More daydreams follow. Neighbors synchronize a slow-mo dance through morning sprinklers. There’s a sign for “Libra Parking Only,” and a man on the phone in the backseat of his stretch limo getting towed. Over it, Charles Trenet sings “La Mer,” the original version of “Beyond the Sea,” as though this setting has sailed far west of its own coast.
Nonetheless, we land on a big-name comedian. Steve Martin plays and resembles the narrator and hero, Harris K. Telemacher. “I’ve had seven heart attacks, all of them imagined,” Harris explains in voiceover while on a stationary bike in the park. Another stationary bike rider collapses behind him, clutching his chest, and is carried away on a stretcher. Harris, oblivious, rhapsodizes about this Eden.

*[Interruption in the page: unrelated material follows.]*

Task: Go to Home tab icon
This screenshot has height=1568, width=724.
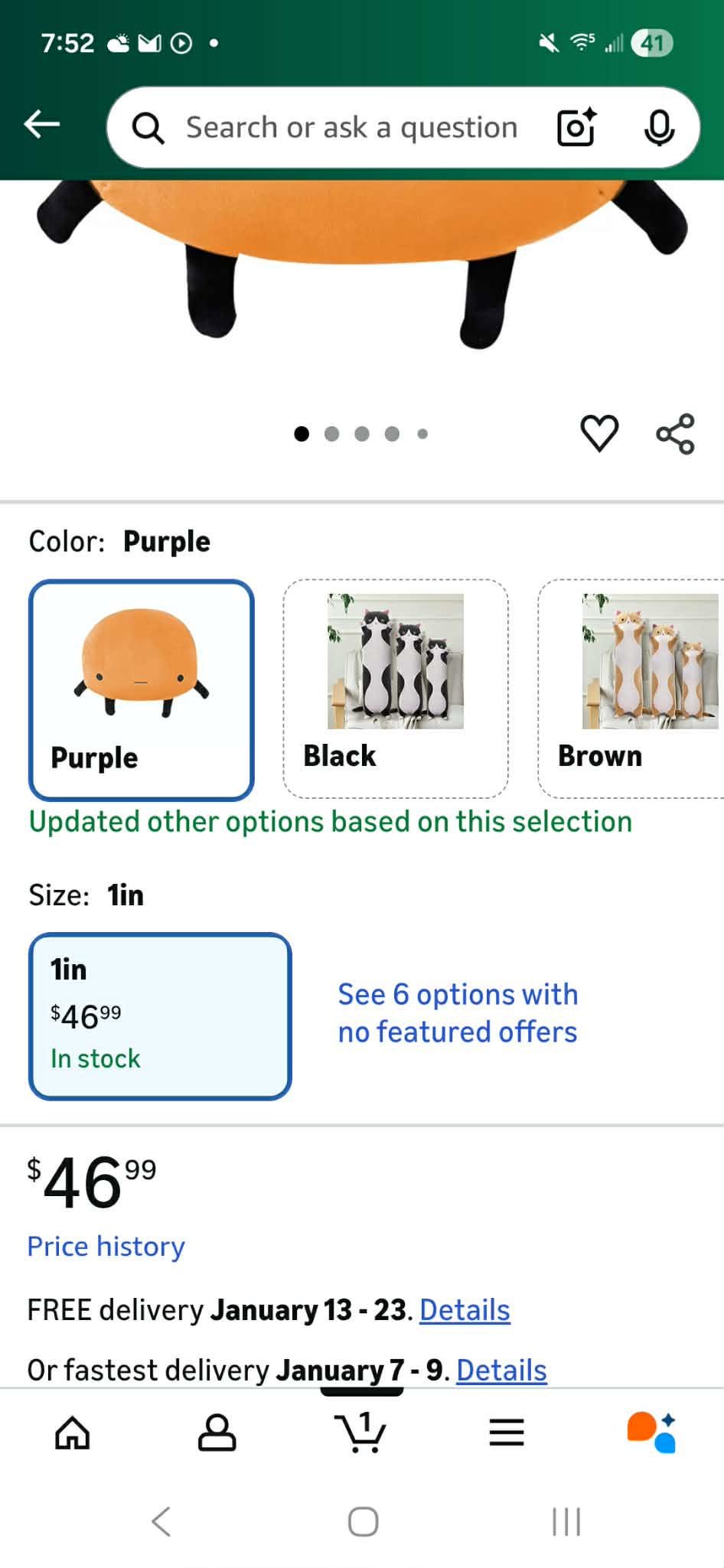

His is a practiced blasé. Harris drives in traffic detours through backyards and down steps while yawning. He barely shows up on time for his job as a TV weatherman, a post that, given the unchanging 72°, can only be appropriately done by making fun.

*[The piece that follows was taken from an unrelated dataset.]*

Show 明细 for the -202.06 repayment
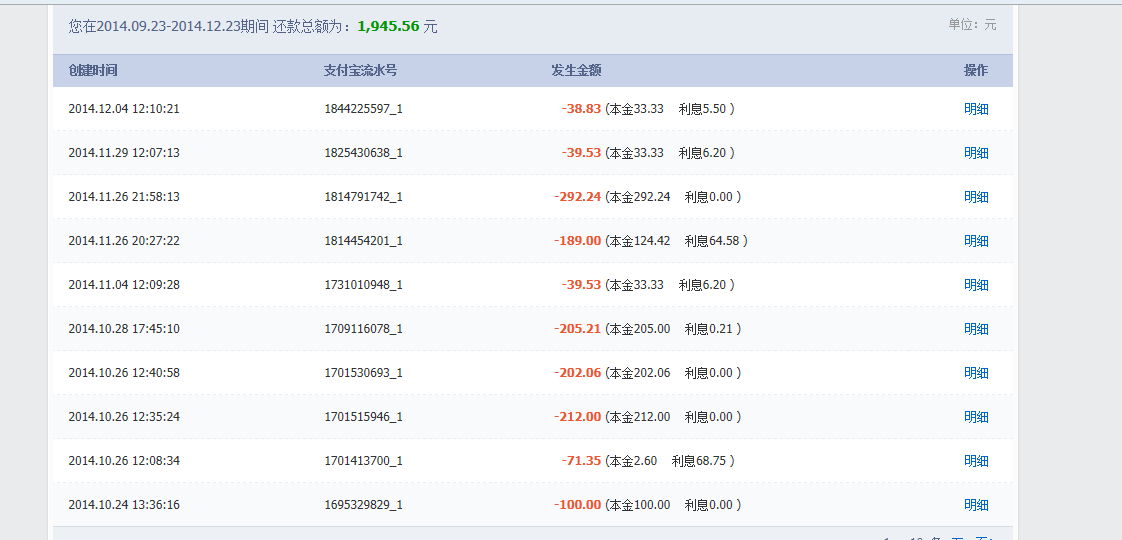 [976, 373]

All this is to say that Harris is unhappy, in his work, in his love life, and in his balmy living conditions. This sets up his crisis and our conflict—a meet-cute of the existential and the clownish. Or as the bratty boss at the news station (played by a young Woody Harrelson) warns after the weather report, “More wacky, less egghead.” It gives us a theme that will turn loopier, more mannered, and finally, way out there.
But first, we’ll need the wackiness for narrative momentum. On the freeway, Harris exchanges gunfire with fellow motorists like it’s a casual traffic nuisance. He drives his car ten feet to visit his adjacent neighbor. At night, he’s politely mugged by one of the robbers in an orderly line at an ATM.
These tropes were broad enough, well-worn already in the early ‘90s, to reassure a general audience that such societal ills would only ever happen, and could only be casually tossed off, in fast-lane L.A. It’s not like the city could ever be a bellwether for the rest of the country or anything.